課題 1 = インタビュー本文で、平山さんが幼いころ言語の訓練のために通っていたと母親から聞いている病院はどこですか。
課題 2 = インタビュー本文のうち、「平山さん:そうですね。ただ、」で始まり「伸びてきて、くっつくんです。」まで続く部分を一字一句そのまま書き写してください。
課題 3 = 口唇口蓋裂についてのインタビュー本文を、最後の文のあとから書き継いでください。

平山さん:矯正は、常にちょっと調整して入れる、調整して入れる、新しい装置が入る、ということの繰り返しです。やはり新しい装置が入ってからの1週間や、針金を調整してからの1週間というのは、食事も辛いし痛いです。もう全体的にすごく痛くて、本当に寝れないこともあったので、どの時期かというよりも、調整してからの1週間というのは、ずっと辛かったです。矯正をしている限りは辛かったなという思い出ですね。

 

ーー私たちスタッフの中にも、母親になってから歯科矯正を始めた人がいて、それがもうすごく痛くて辛いって言っています。だから、子どもが始めた時に辛いんじゃないかという不安があります。調整して1週間位で馴染んで、次の調整までの間は少し楽になったりというのはあるんでしょうか?

 

平山さん:そうですね。やはり歯が動く期間が一番痛いので、それが終わった後というのは、つまり、その1週間後というのは、ただ装置が入っているだけという状態なんです。もちろん唇を噛んでしまったりということもあるんですけど、基本的には、それ以降は私の場合、生活に大きな変化があったりというのはありませんでした。

 

ーー平山さんは、お話をしていても発音に特徴的なものは全く感じられませんが、言語訓練などはされていましたか?

 

平山さん:生まれてから小学校に上がるまでに何回か受けていたそうですが、私の中では記憶がありません。母からは、何回か言語の方に、広島大学病院の方に行っていたと聞いています。

 

ーーということは、言語訓練をたくさん受けた記憶というのは、全くないんですね。

 

平山さん:そうですね。

 

ーー今はまだ瘻孔があるということですが、しゃべりにくいということはあるのでしょうか?

 

平山さん:瘻孔があるからといって、しゃべりに支障をきたす感じではないです。見ても本当に分からないくらい、本当につまようじの先がちょっと入るくらいの隙間なので、大きい穴ではないんです。ですので、発音に何か関係があるような感じではありません。

 

ーー例えば、修正手術をした時に、ちょっとしゃべりにくくなったなということはありませんでしたか?

 

平山さん:そうですね。ただ、この辺(口の周りを触るジェスチャー)のオペって縫ったり切ったりするので、その影響で術後はしゃべりにくかったりご飯が食べづらかったりということはもちろんありましたが、それ以降で困ったりしたことはありません。

 

ーーやはり、私たち親も関心があるのが修正手術なのですが、先程、成人してから2回鼻の修正手術をされたということですが、どのような内容でしたか?

 

平山さん:口唇口蓋裂というのは、成長過程でくっつかなかったものなんですね。鼻や口って、左右のほっぺたから突起が伸びてきて、くっつくんです。

データ抜粋 =
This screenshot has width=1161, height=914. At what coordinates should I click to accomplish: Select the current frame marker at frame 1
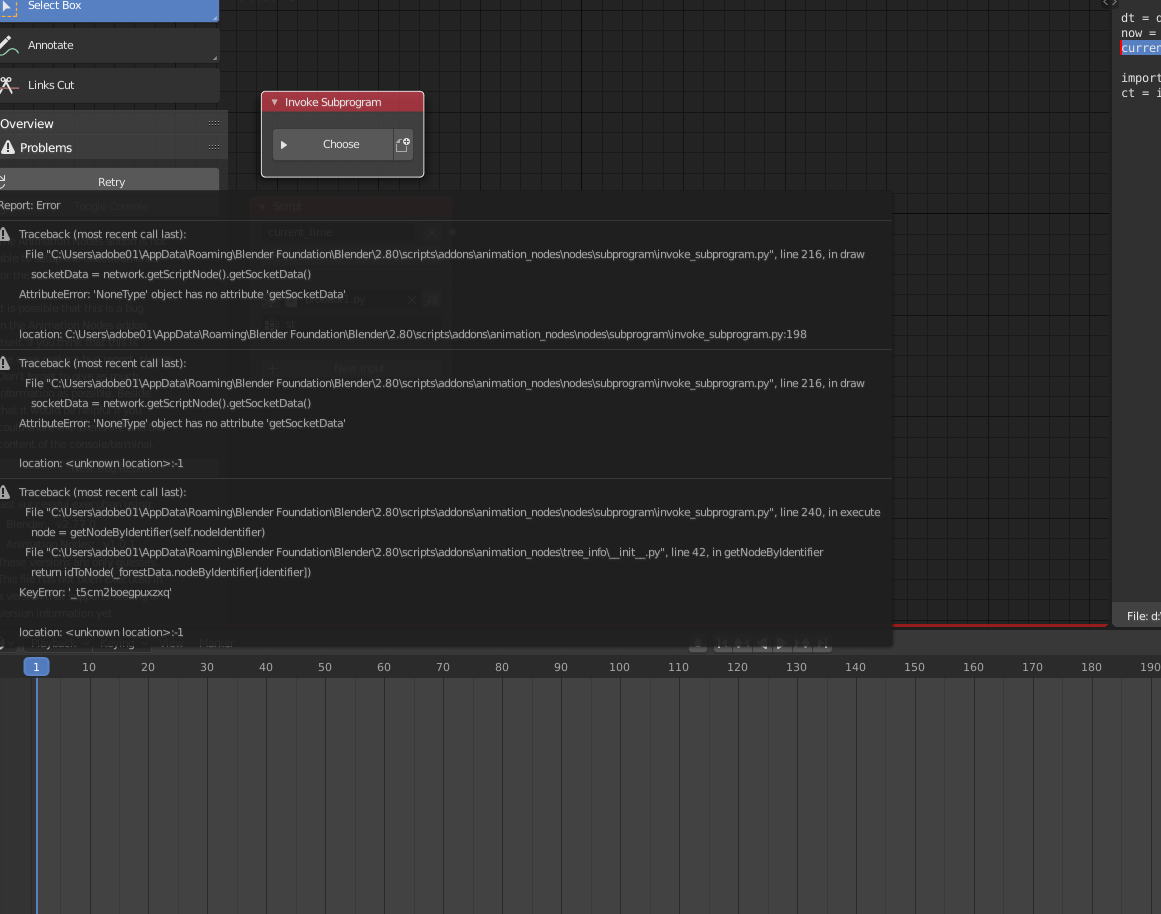point(36,666)
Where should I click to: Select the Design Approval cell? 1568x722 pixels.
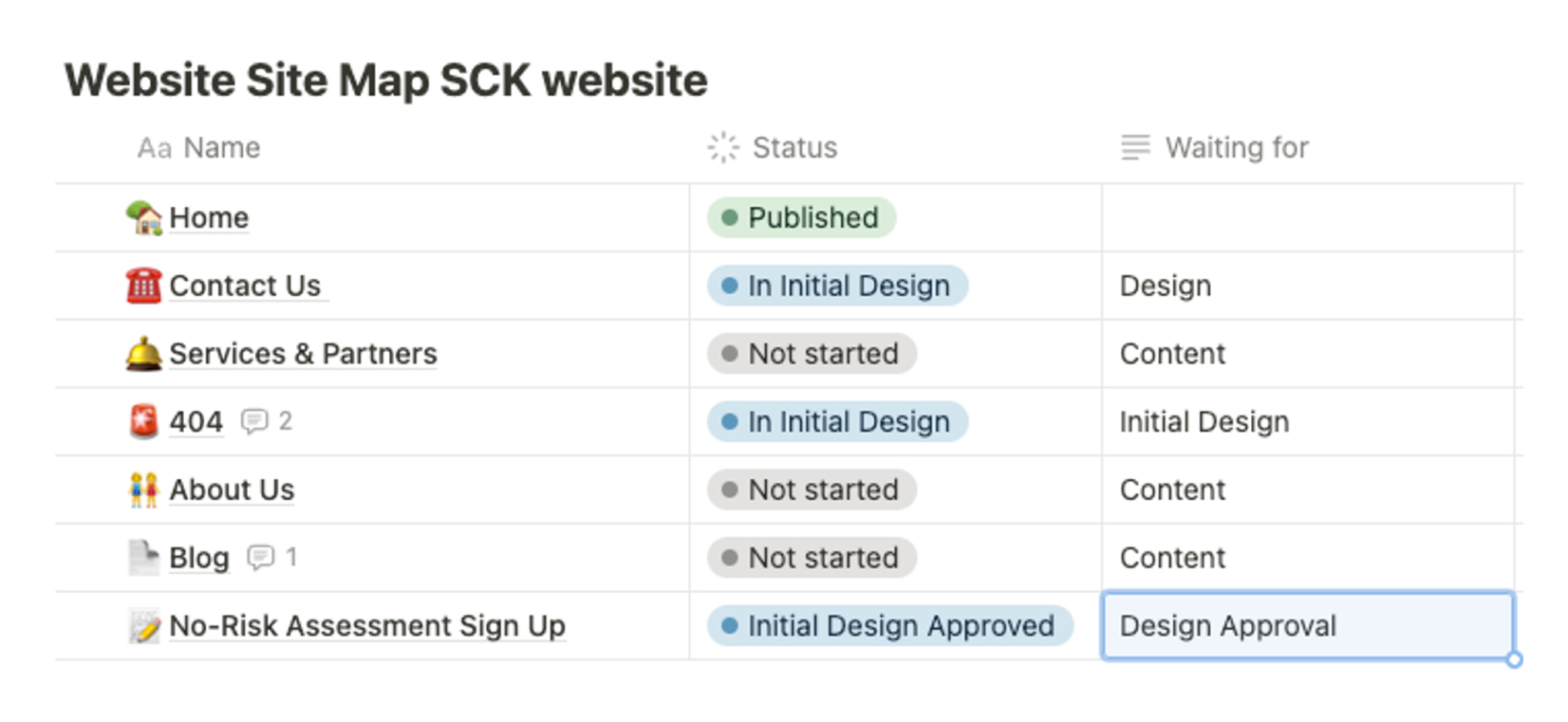[x=1307, y=626]
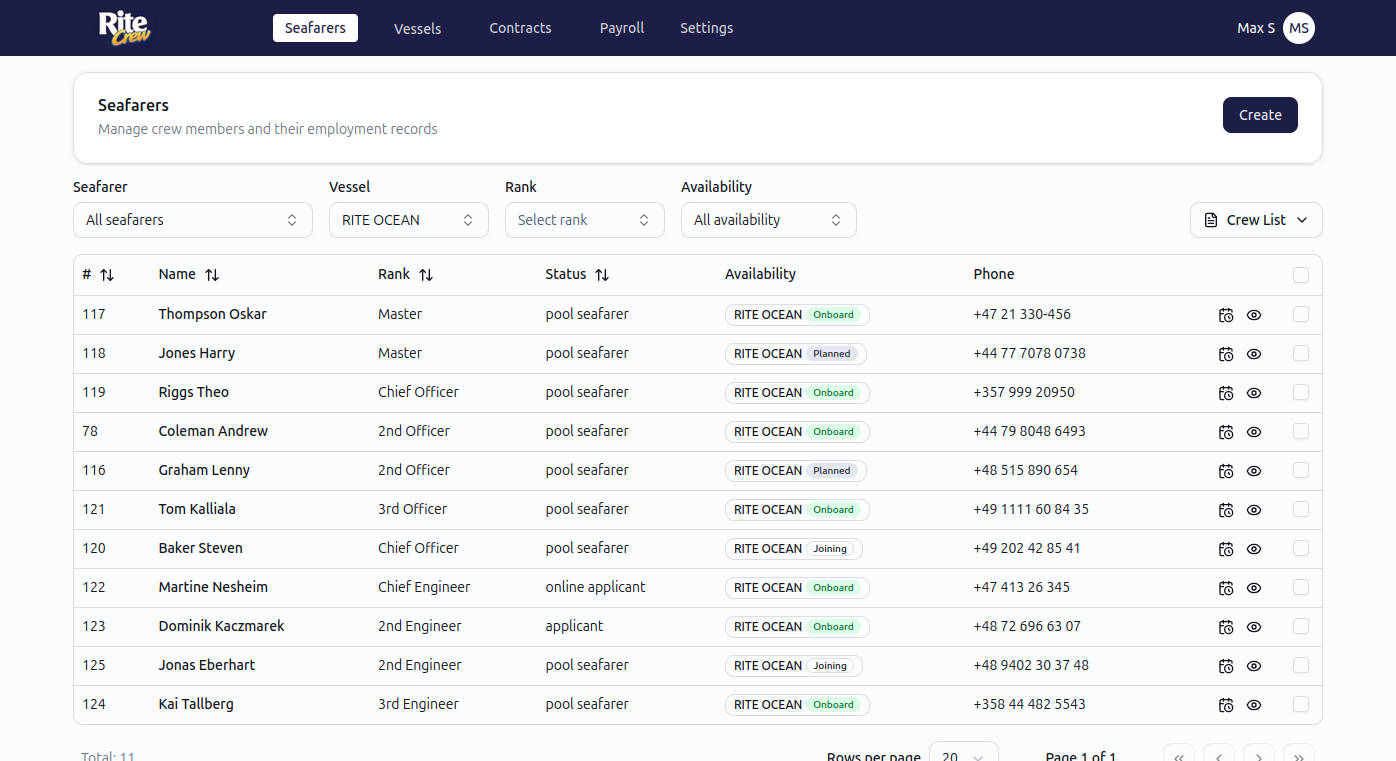Tick the select-all checkbox in table header
1396x761 pixels.
(1301, 275)
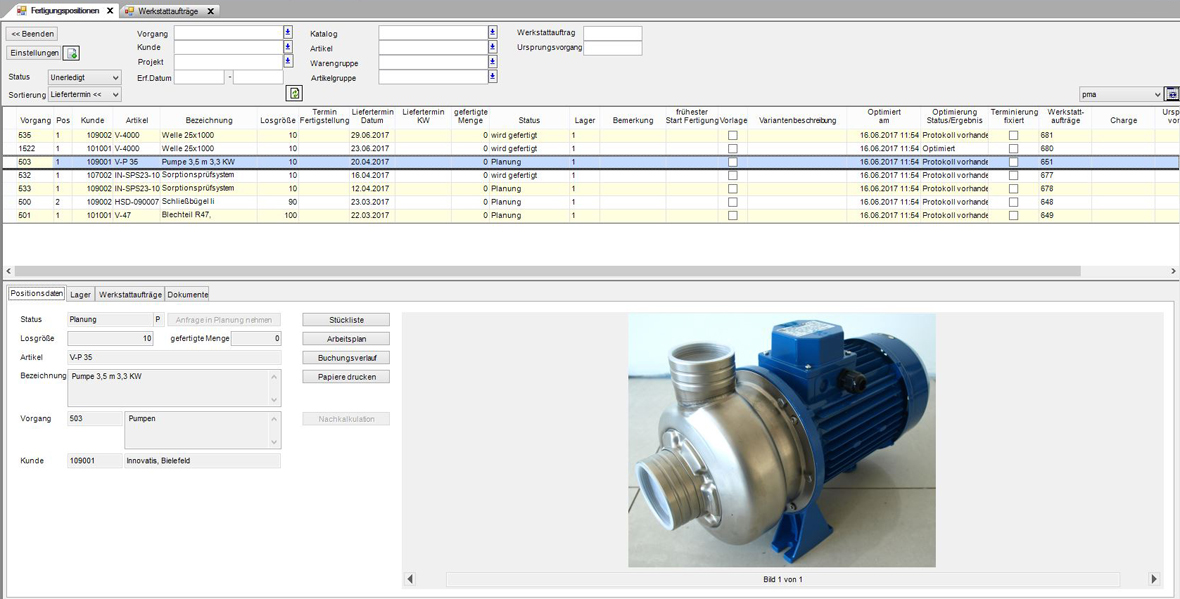This screenshot has height=599, width=1180.
Task: Check Vorlage box in Blechteil R47 row
Action: [x=732, y=215]
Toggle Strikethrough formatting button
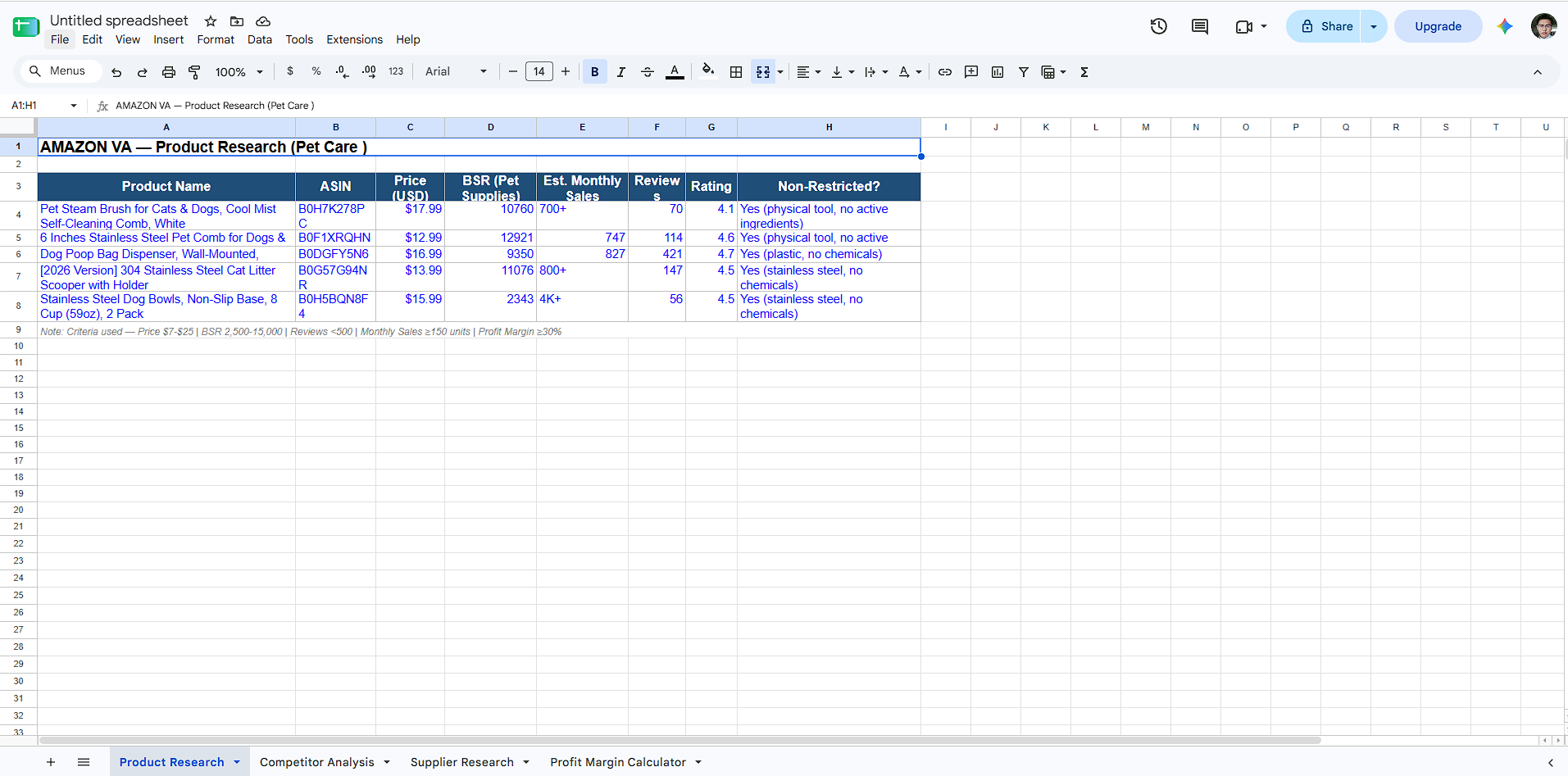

出力 1 = 広島大学病院です。

出力 2 =
平山さん:そうですね。ただ、この辺(口の周りを触るジェスチャー)のオペって縫ったり切ったりするので、その影響で術後はしゃべりにくかったりご飯が食べづらかったりということはもちろんありましたが、それ以降で困ったりしたことはありません。

 

ーーやはり、私たち親も関心があるのが修正手術なのですが、先程、成人してから2回鼻の修正手術をされたということですが、どのような内容でしたか?

 

平山さん:口唇口蓋裂というのは、成長過程でくっつかなかったものなんですね。鼻や口って、左右のほっぺたから突起が伸びてきて、くっつくんです。

出力 3 =
くっつかなかったので、鼻が横に伸びてしまうんですね。裂があるほうにけっこう傾いたり、どうしても歪んでしまうというのが1つと、手術した後は一旦綺麗になるのですが、成長過程で皮膚が引っ張られてしまい、それでまた歪んでしまったり、唇が引っ張られたりして歪むというのがもう1つの原因として挙げられます。このように、どうしても鼻が歪んでしまうので、鼻を小さくするような手術、寄せてあげるような手術をしています。あとは、ここ(鼻の下から口唇部分)を綺麗にするような手術をしましたが、それでもどうしてもボコボコしているようにはなってしまっています。なかなか綺麗に戻すというのは難しいですが、鼻周りを綺麗にするという手術を2回しています。修正手術は自分から希望しましたが、やはり母親もしてほしいと思っていて、できることなら綺麗にしてあげたいというのが親の希望でありました。私としては痛い思いをするのは自分なので、自分が気になっている部分が治ればもういいと思っていましたが、母はもうちょっとやってほしいという思いが今もすごくあるようです。ただ、自分が瘻孔も含めてもう希望していないので、今後もう手術はしなくていいかなと思っています。やはり『ほほえみの会』での交流会の時も、お母さんはすごく希望しているのに、お子さんはあまり気にしていないという、すれ違いのケースがけっこうあるので、そこはしっかり話し合える環境なら話し合って頂きたいですし、もし親御さんが気になるようであれば、担当医の先生などに親御さんの方から相談したりするのもOKだと思います。保険も効くし、美容整形をするという選択肢もあります。お子さんに直接言い出せない場合は「ここが気になるのですがどうでしょうか?先生」という感じで先生に相談すると、先生がうまい具合に本人に聞いてくださると思います。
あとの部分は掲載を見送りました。